A voter contact and canvassing company, used exclusively by Republican political campaigns, mistakenly left an unprotected copy of its app’s code on its website for anyone to find.
The company, Campaign Sidekick, helps Republican campaigns canvass their districts using its iOS and Android apps, which pull in names and addresses from voter registration rolls. Campaign Sidekick says it has helped campaigns in Arizona, Montana, and Ohio — and contributed to the Brian Kemp campaign, which saw him narrowly win against Democratic rival Stacey Abrams in the Georgia gubernatorial campaign in 2018.
For the past two decades, political campaigns have ramped up their use of data to identify swing voters. This growing political data business has opened up a whole economy of startups and tech companies using data to help campaigns better understand their electorate. But that has led to voter records spilling out of unprotected servers and other privacy-related controversies — like the case of Cambridge Analytica obtaining private data from social media sites.
Chris Vickery, director of cyber risk research at security firm UpGuard, said he found the cache of Campaign Sidekick’s code by chance.
In his review of the code, Vickery found several instances of credentials and other app-related secrets, he said in a blog post on Monday, which he shared exclusively with TechCrunch. These secrets, such as keys and tokens, can typically be used to gain access to systems or data without a username or password. But Vickery did not test the password as doing so would be unlawful. Vickery also found a sampling of personally identifiable information, he said, amounting to dozens of spreadsheets packed with voter names and addresses.
Fearing the exposed credentials could be abused if accessed by a malicious actor, Vickery informed the company of the issue in mid-February. Campaign Sidekick quickly pulled the exposed cache of code offline.
One of the screenshots provided by Vickery showed a mockup of a voter profile compiled by the app, containing basic information about the voter and their past voting and donor history, which can be obtained from public and voter records. The mockup also lists the voter’s “friends.”
Vickery told TechCrunch he found “clear evidence” that the app’s code was designed to pull in data from its now-defunct Facebook app, which allowed users to sign-in and pull their list of friends — a feature that was supported by Facebook at the time until limits were put on third-party developers’ access to friends’ data.
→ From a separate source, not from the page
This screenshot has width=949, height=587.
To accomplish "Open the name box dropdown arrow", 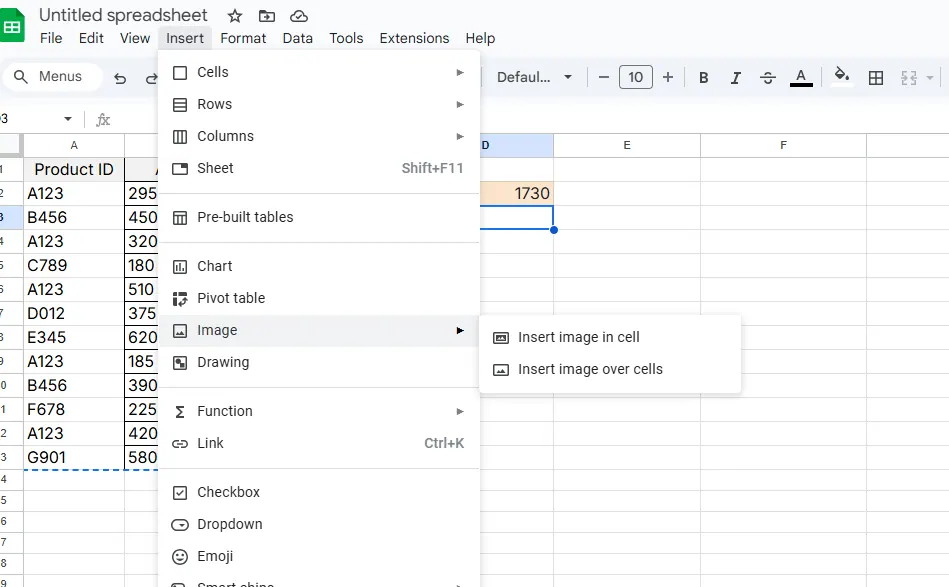I will coord(68,119).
“There is clear evidence that Campaign Sidekick and related entities had and have used access to Facebook user data and APIs to query that data,” Vickery said.
Drew Ryun, founder of Campaign Sidekick, told TechCrunch that its Facebook project was from eight years prior, that Facebook had since deprecated access to developers, and that the screenshot was a “digital artifact of a mockup.” (TechCrunch confirmed that the data in the mockup did not match public records.)
Ryun said after he learned of the exposed data the company “immediately changed sensitive credentials for our current systems,” but that the credentials in the exposed code could have been used to access its databases storing user and voter data.